Sets of entrance doors ring the lobby, allowing a primary tenant (currently Royal Bank of Canada) to carve off its own lobby to one side of the central core. The main shared entrance leading off Clerks Place is positioned for visitors to pass the nicely contrasting backdrop of St Ethelburga's Church. While the half-acre of public space touted in the publicity feels more like the minimum necessary threshold around the tower, a number of double-height retail units in the base of the podium promise at least branded animation to these spaces when life returns post-pandemic.
Entering, the space plays on the stereotype of luxe corporate lobby: a massive honed marble-faced lift core backs the reception desk. The stone, sourced and laid as cut from the single face of an Italian quarry, is minimally detailed, appearing to rise from below and disappear above. It's evidence of what Bacon calls the 'refining and paring-back' of detail in the scheme. 'We aimed for a sense of timelessness, something not overwrought,' adds Morrison. With only 350 of the 9,000 passes issued for the building in regular use at present, the intended grandeur here is a little mausoleum-like in atmosphere (more tomb than monument, to misquote Adolf Loos).
This spareness continues on the upper floor plates: requisitely vast and column-less around the core, the framing of the spaces is limpidly simple, excess detailing cut to a minimum.
The material paring-back was not just an aesthetic strategy but also the result of a drive to fabricate as much off-site as possible to minimise waste and divert at least 90 per cent of the detritus from landfill, in addition to sourcing materials responsibly.
Operationally, too, the building does what you'd expect environmentally and wellness-wise, at least for a scheme designed more than 10 years ago. It offers 900 bike spaces, has PVs on the roof (if covering just 1 per cent of energy use) and there's a SuDs water attenuation strategy. All contribute to significant resource and energy reductions and the scheme is rated BREEAM Excellent.
A roof terrace was added to the top of the podium during construction. This feels almost like a room, enclosed by the Gherkin and other towers, echoing the Arc de Triomphe-as-mantelpiece conceit of Le Corbusier's roof terrace on the Beistegui Apartment in Paris. The terrace only serves its adjacent office floor but, asked how they would do things differently if designing the building now, Morrison says: 'Incorporate more outside space; plan for an alternative use; and, of course, start with a whole-life carbon assessment.'
This scheme can plead its long genesis in side-stepping the pressing questions around embodied carbon when building today, although, compared with this elephant in the room, incremental moves to improve operational efficiency can seem akin to rearranging the deckchairs on the Titanic. Nevertheless this is a well-detailed building, high-ceilinged, with flexible, open floor plates and a 60-year-plus life span, which should at least ensure a long life, loose fit in whatever guise.

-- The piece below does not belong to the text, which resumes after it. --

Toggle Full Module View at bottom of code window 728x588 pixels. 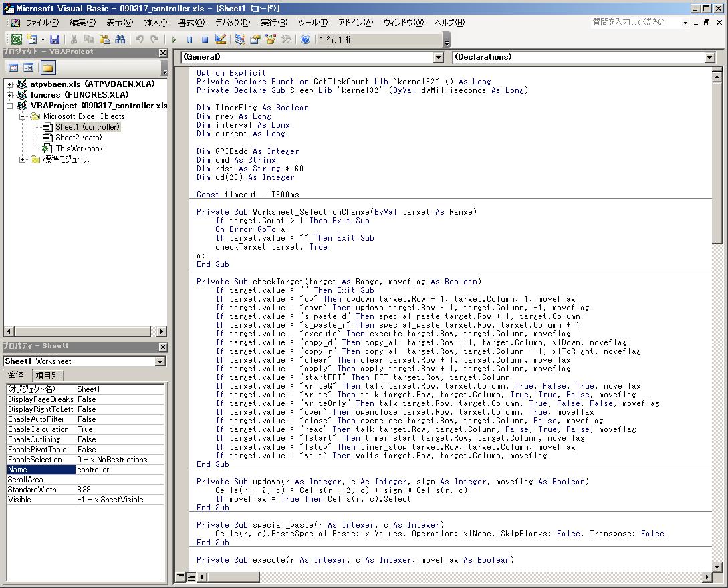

Changes of use in cities will not happen overnight and many of us will return to offices once the pandemic subsides. But, interestingly, Brookfield has put the building up for sale. It is 'set to become UK's most expensive office', according to The Guardian. Whether this is a breezy show of confidence in the much-touted bounce-back of the office market or the offloading of a no-longer profitable long-term asset is a moot point. As Arney says, gnomically: 'Investor risk versus climate risk have become more aligned of late.'
Tellingly, Morrison, in the same breath with which he describes 100 Bishopsgate being the 'first of its kind' in the City, adds: 'Of course, it may be the last of its kind, too.'
This has been a significant project for our practice, and we are proud to have delivered it, all these years after the initial competition and yet delivering the original ideas. It has involved a positive collaboration of many people over 15 years.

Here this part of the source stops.